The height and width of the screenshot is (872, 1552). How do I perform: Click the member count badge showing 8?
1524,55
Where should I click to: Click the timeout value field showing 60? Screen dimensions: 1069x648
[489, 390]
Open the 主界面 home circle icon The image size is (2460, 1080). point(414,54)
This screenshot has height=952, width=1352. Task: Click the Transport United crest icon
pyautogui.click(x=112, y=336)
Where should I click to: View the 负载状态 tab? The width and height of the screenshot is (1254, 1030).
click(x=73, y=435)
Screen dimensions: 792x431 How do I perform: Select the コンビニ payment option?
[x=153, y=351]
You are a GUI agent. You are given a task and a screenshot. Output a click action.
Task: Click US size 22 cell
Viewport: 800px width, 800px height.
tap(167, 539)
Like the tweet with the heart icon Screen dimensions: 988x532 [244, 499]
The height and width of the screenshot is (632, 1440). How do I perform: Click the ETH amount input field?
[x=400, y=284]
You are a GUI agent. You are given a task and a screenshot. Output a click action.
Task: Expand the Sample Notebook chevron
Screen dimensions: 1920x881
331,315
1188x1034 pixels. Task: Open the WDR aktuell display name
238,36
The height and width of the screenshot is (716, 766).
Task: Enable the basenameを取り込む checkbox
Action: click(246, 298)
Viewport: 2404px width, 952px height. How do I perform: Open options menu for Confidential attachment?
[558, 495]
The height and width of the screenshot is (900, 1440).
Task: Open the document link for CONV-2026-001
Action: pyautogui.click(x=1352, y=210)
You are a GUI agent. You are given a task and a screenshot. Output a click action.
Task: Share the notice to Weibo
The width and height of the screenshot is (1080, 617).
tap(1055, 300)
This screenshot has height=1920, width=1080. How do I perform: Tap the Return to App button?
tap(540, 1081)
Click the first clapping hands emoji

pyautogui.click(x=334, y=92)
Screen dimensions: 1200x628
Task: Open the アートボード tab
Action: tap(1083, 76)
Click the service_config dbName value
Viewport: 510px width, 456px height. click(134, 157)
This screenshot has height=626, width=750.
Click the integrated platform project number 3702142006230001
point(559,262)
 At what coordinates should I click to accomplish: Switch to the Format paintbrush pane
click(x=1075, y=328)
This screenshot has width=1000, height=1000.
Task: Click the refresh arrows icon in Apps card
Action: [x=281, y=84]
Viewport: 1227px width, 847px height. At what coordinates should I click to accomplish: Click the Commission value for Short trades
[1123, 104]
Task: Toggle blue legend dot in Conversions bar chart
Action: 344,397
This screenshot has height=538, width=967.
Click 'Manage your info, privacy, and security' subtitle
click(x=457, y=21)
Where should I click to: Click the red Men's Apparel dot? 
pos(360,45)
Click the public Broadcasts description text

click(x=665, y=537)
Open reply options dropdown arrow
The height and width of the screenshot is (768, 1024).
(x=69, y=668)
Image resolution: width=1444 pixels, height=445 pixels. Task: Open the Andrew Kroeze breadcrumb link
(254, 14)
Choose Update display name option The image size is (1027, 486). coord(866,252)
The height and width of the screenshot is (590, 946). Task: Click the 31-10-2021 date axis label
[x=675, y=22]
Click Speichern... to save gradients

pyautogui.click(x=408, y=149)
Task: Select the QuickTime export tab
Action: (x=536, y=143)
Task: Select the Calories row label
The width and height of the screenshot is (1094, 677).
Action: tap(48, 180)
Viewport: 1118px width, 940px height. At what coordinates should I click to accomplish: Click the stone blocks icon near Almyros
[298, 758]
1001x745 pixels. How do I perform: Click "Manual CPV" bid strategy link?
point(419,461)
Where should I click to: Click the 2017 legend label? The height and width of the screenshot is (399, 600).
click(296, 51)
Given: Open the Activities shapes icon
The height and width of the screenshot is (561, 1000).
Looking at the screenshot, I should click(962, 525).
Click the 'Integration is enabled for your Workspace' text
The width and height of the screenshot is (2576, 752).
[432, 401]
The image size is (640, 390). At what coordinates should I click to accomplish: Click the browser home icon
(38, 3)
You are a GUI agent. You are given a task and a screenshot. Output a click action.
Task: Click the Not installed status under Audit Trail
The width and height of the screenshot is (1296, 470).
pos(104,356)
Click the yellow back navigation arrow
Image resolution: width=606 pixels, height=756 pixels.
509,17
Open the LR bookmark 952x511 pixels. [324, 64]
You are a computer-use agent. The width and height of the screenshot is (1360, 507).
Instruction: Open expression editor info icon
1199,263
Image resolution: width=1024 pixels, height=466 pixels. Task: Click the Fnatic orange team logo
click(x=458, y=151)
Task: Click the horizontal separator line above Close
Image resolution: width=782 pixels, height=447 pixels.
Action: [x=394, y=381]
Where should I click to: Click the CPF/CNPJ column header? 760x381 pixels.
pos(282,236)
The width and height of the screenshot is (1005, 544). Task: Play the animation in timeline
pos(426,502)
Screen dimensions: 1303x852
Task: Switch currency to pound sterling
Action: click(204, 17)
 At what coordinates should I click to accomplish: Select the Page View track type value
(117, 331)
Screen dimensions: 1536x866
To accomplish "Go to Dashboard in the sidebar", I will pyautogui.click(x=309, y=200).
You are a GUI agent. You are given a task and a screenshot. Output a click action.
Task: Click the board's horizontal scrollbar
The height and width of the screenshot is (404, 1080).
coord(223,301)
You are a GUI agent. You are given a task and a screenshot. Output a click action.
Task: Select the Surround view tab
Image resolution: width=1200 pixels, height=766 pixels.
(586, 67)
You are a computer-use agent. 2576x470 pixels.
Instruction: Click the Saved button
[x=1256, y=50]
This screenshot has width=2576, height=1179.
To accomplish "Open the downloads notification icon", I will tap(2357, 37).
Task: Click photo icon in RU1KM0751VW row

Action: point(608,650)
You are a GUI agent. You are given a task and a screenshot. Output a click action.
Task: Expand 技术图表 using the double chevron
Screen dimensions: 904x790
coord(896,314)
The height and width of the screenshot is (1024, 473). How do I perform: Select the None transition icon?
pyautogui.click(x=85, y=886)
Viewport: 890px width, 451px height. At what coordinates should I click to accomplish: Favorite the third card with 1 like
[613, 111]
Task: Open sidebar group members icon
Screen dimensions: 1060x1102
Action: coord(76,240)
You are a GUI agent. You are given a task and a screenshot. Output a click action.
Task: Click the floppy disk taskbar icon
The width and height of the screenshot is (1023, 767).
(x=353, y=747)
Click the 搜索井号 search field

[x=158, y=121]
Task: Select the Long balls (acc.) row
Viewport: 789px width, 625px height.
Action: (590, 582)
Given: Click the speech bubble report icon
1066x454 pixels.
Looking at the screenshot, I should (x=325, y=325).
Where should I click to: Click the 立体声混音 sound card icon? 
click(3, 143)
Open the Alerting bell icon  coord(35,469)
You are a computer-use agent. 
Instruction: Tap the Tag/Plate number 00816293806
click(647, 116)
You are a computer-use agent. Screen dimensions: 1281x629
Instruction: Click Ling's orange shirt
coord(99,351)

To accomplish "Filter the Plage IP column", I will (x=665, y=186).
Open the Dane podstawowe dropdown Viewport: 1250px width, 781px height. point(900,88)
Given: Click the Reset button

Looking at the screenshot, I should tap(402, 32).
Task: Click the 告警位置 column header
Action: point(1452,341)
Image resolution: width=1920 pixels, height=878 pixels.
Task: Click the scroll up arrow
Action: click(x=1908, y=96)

────────

WHAT IS NEEDED =
Look back at the data above. Transcribe exactly the lines starting at the line that contains "The height and width of the screenshot is (404, 1080)." and ending at the line that contains "You are a computer-use agent. 2576x470".

RESPONSE =
The height and width of the screenshot is (404, 1080).
coord(223,301)
You are a GUI agent. You are given a task and a screenshot. Output a click action.
Task: Select the Surround view tab
Image resolution: width=1200 pixels, height=766 pixels.
(586, 67)
You are a computer-use agent. 2576x470 pixels.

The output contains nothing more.